Pensions and other forms of traditional saving are almost pointless when trying to save for retirement because of the increased lifespan or, more accurately, due to advancements in modern healthcare and healthy living.
If you are born in the developed world in the 21st century, you will live longer, be healthier, and hopefully have better prospects.
People are likely to live longer due to better healthcare, and the lack of wars and other events that traditionally kill people in previous centuries no longer being a large factor in deaths in the 21st century.
What this could mean is that people could live 25 years, if not more, after retirement in the late 60s; however, these estimates are expected to move to the 70s within this decade, which will mean that all retirement funds and savings will become useless and no longer the task of looking after people when they retire.
In previous generations, when men and women retired, they were not expected to live past a decade, but now a child born in the 2000s is expected to reach their 100th birthday by the end of the century. This means people need the funds for retirement of nearly 40 years, if not more.
A £10 note today within 50 years in terms of purchasing power will be the equivalent of 5 pounds in today’s currency though this can fluctuate due to inflation and rising living costs.

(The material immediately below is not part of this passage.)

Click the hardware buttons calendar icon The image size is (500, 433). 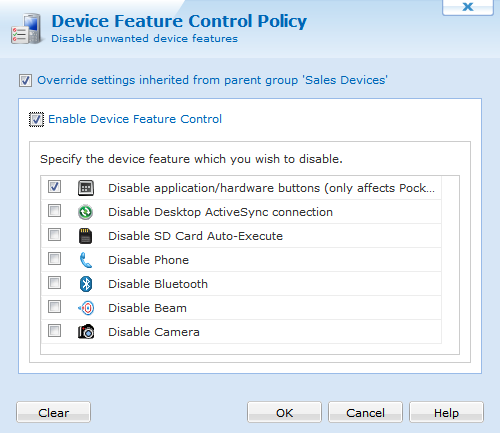[86, 188]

What this means in practical terms is that if an individual saved £4000 a year for the next 25 years, that would be the equivalent of £100,000; however, in real terms, which is the purchasing power of currency would only be £50,000.

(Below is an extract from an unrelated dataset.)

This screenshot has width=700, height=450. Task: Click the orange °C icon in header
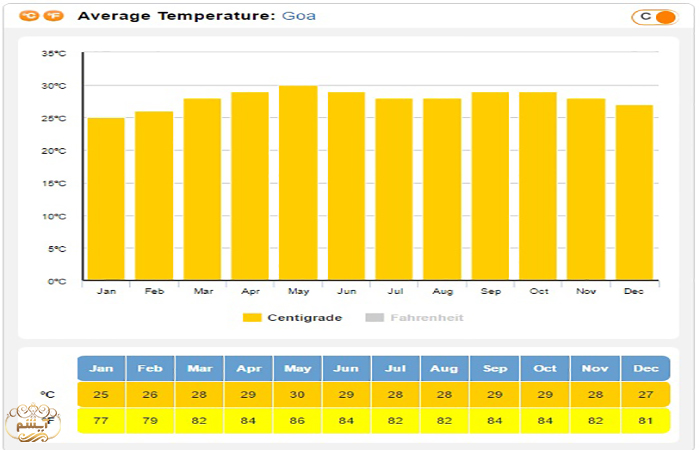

When applying this to, let’s say, the average household will need £26,000 a year to maintain their living costs with rising inflation, these numbers may not be accurate.
This means to successfully have money for retirement. People need to master what money is. In the words of Robert Kiyosaki, author of the book Rich Dad Poor Dad, the 2rich don’t invest their money in retirement funds; they invest their money in assets”.
Adam Sosnick, a financial investor, hedge fund manager and podcaster of the Value Entertainment Money podcast, and co-host of the Patrick Bet-David podcast, stated that “buying a house is a lifestyle choice but a poor investment”.
This means that from a financial investment standpoint, buying a house is a drain on your financial capital it takes, on average, 25 years for a homebuyer to pay off their mortgage.
With the amount of money being placed into people’s mortgages from a financial and investment standpoint, it would make more practical sense for people to put their cash into the 500 S&P index funds, which on average, the investors would receive a 10% return on the initial investment for the next 25 years.
This is where a critical difference in mindset plays a vital role in handling financial assets and preparing for retirement.
Most people cannot handle the responsibilities of preparing and building a portfolio of different index funds and other investments to prepare for retirement.
Again, buying a house and having a mortgage is not a great financial investment strategy, for it is a lifestyle choice.
This is something that people wishing to invest either in gold, the stock market or other forms of investment have to choose whether or not this truly is the way forward for themselves.